Barry has worked as a painter, cartoonist, writer, illustrator, playwright, editor, commentator, and teacher—professions she has found to be very much alike. Widely credited with expanding the literary, thematic, and emotional range of American comics, her seminal comic strip, “Ernie Pook’s Comeek,” ran in alternative newspapers across North America for 30 years.

The central question driving her art across the decades has been, “What is an image?” An image, she said, is common to everything we call the arts—or anything a child might call a toy. “A kid in deep play is in the same state as an adult in creative concentration,” Barry said. “There’s a tacit understanding across cultures that there’s a connection between play and mental health. Yet most of us give up on the arts in stages. We think if we can’t do something well, we have no right to it. It would be as if we couldn’t ride a bike unless we rode it like Lance Armstrong.”
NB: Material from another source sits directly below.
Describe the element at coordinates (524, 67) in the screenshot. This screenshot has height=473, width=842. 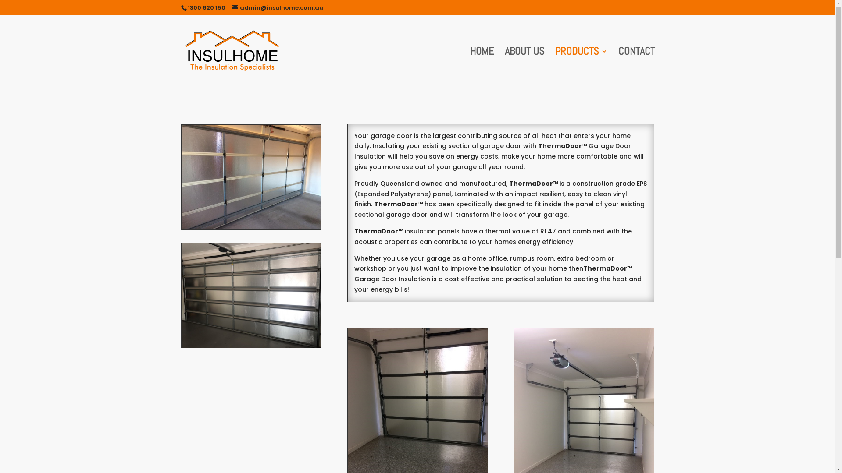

Now an assistant professor of interdisciplinary creativity at the University of Wisconsin–Madison, Barry noticed that graduate students writing their dissertations tend to be miserable—the result, she suspects, of such a narrow and prescribed focus.
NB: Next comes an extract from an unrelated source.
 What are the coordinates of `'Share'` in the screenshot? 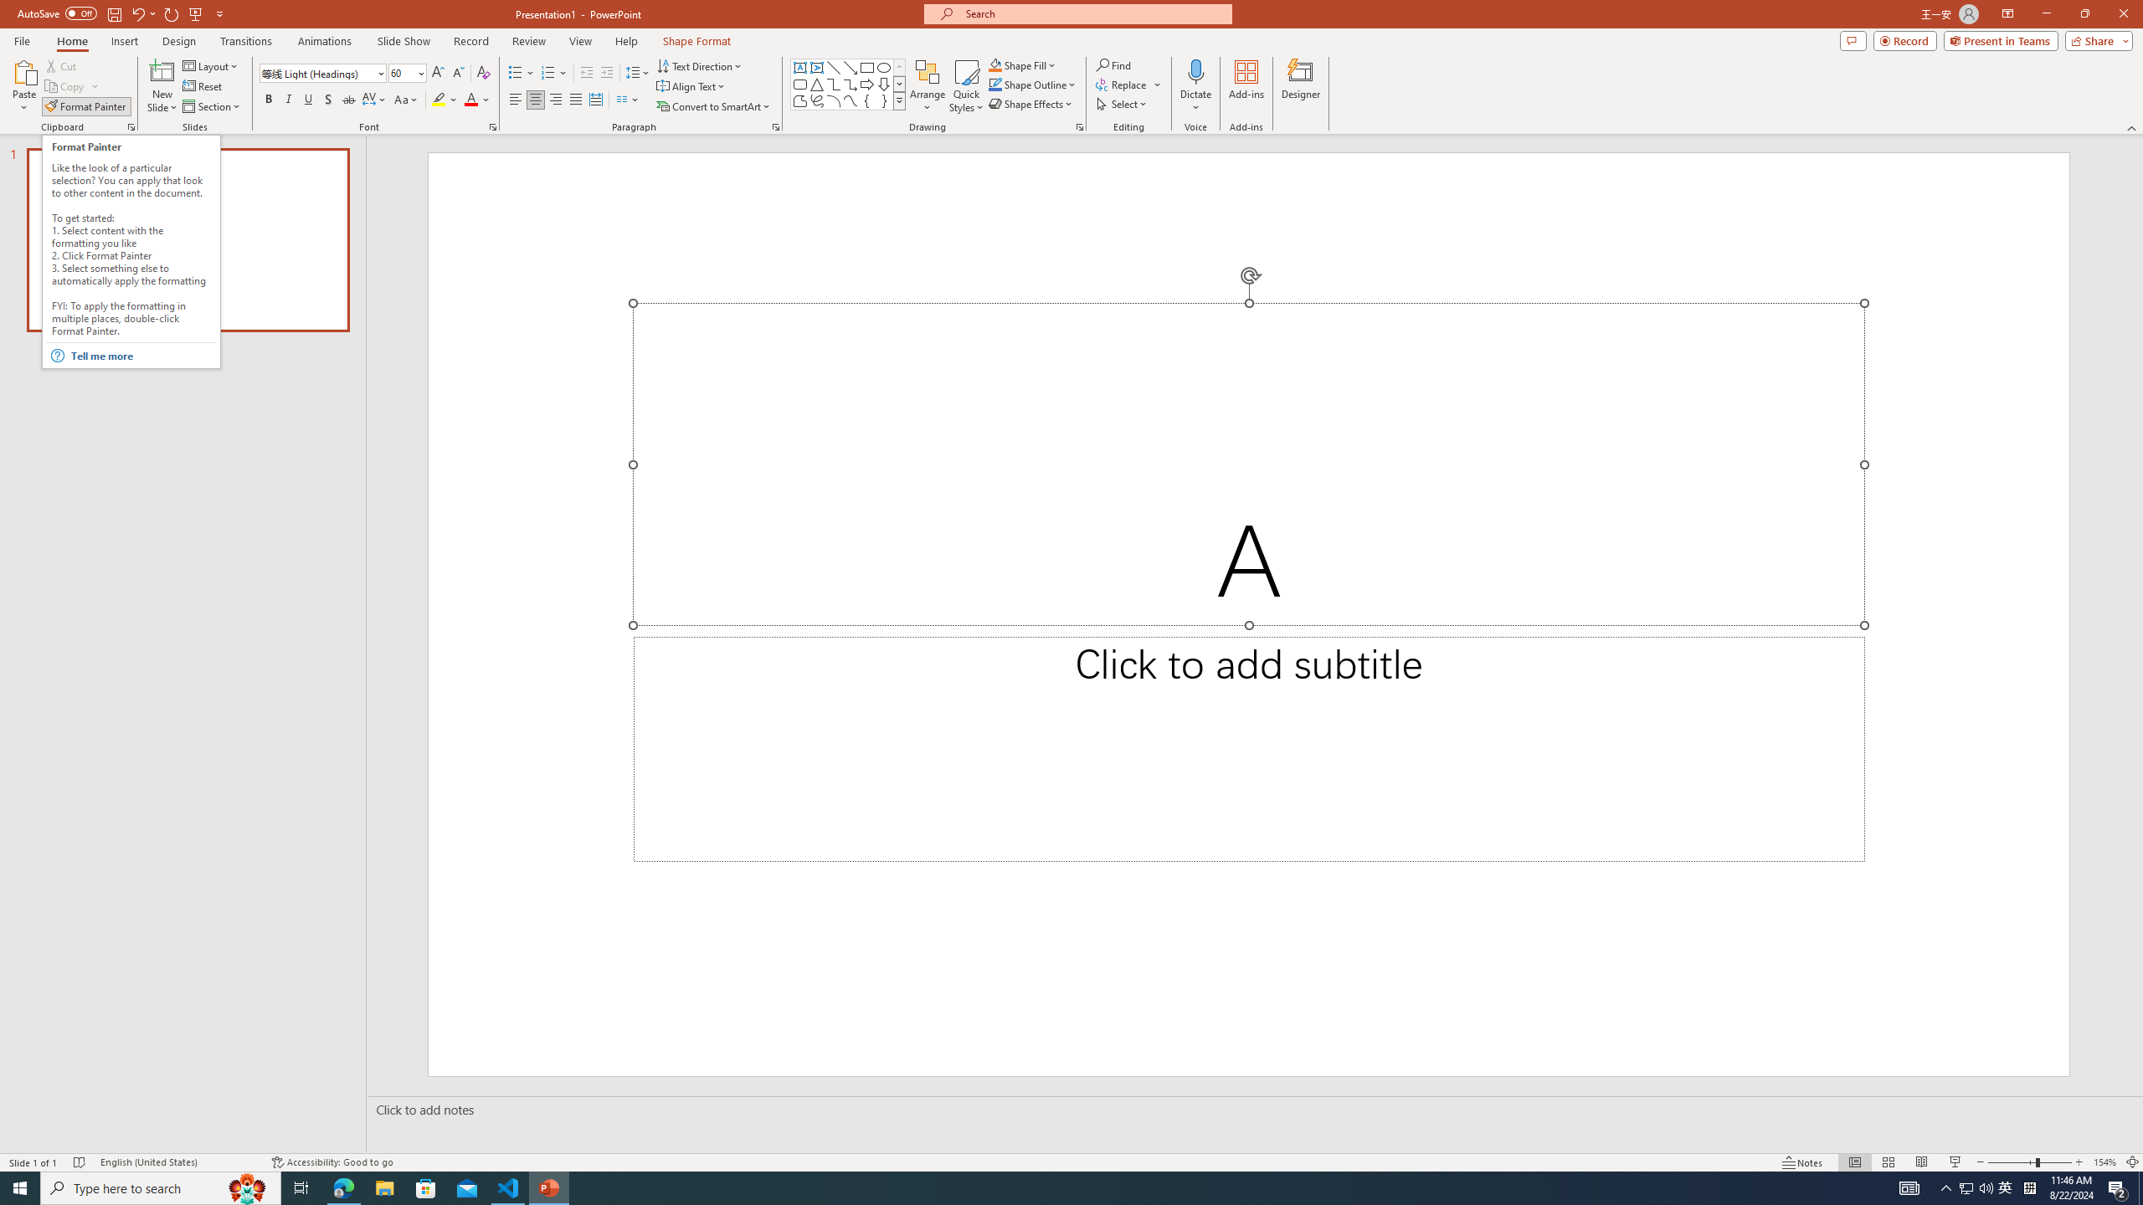 It's located at (2094, 39).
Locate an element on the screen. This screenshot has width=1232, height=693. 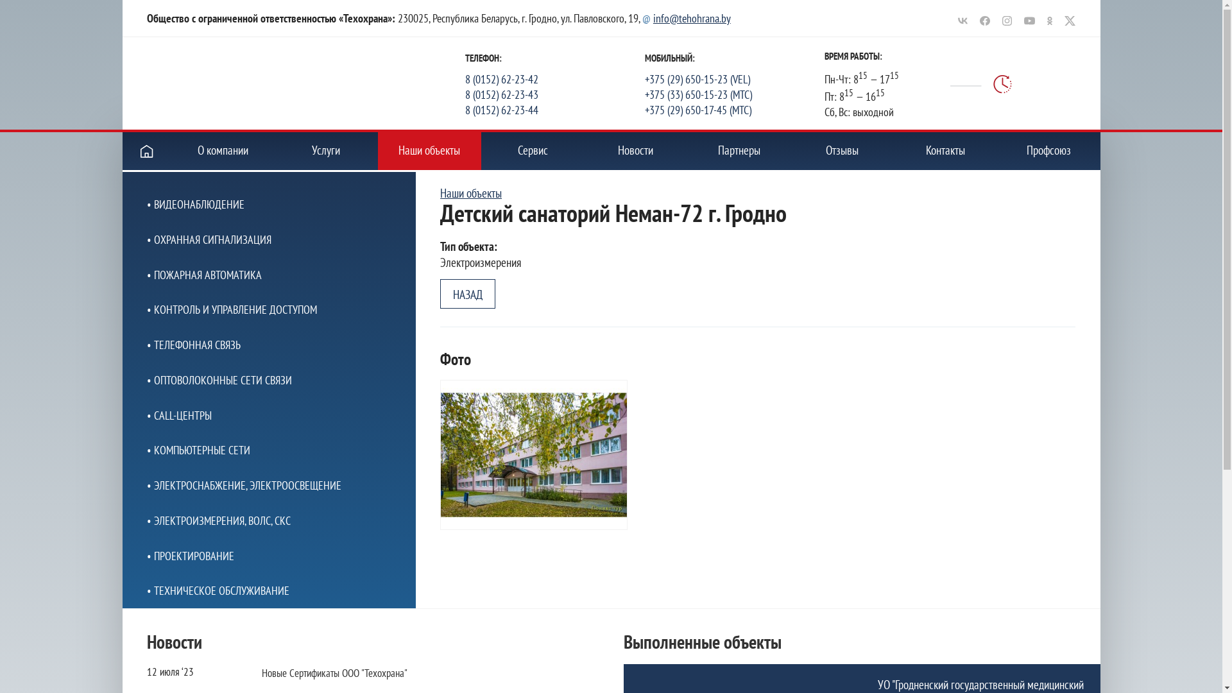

So Barry pairs graduate students with four-year-old “co-researchers” in a program she calls Drawbridge. The students spend an afternoon a week collaborating with their preschool partners, essentially borrowing the children’s state of mind to open themselves up to discovery.

“At the center of everything we call the arts and children call play is something that seems somehow alive,” Barry said. “When we say, ‘It looks like a kid drew it,’ what if that’s what it looks like when someone has an idea? What if that’s what a live wire looks like?”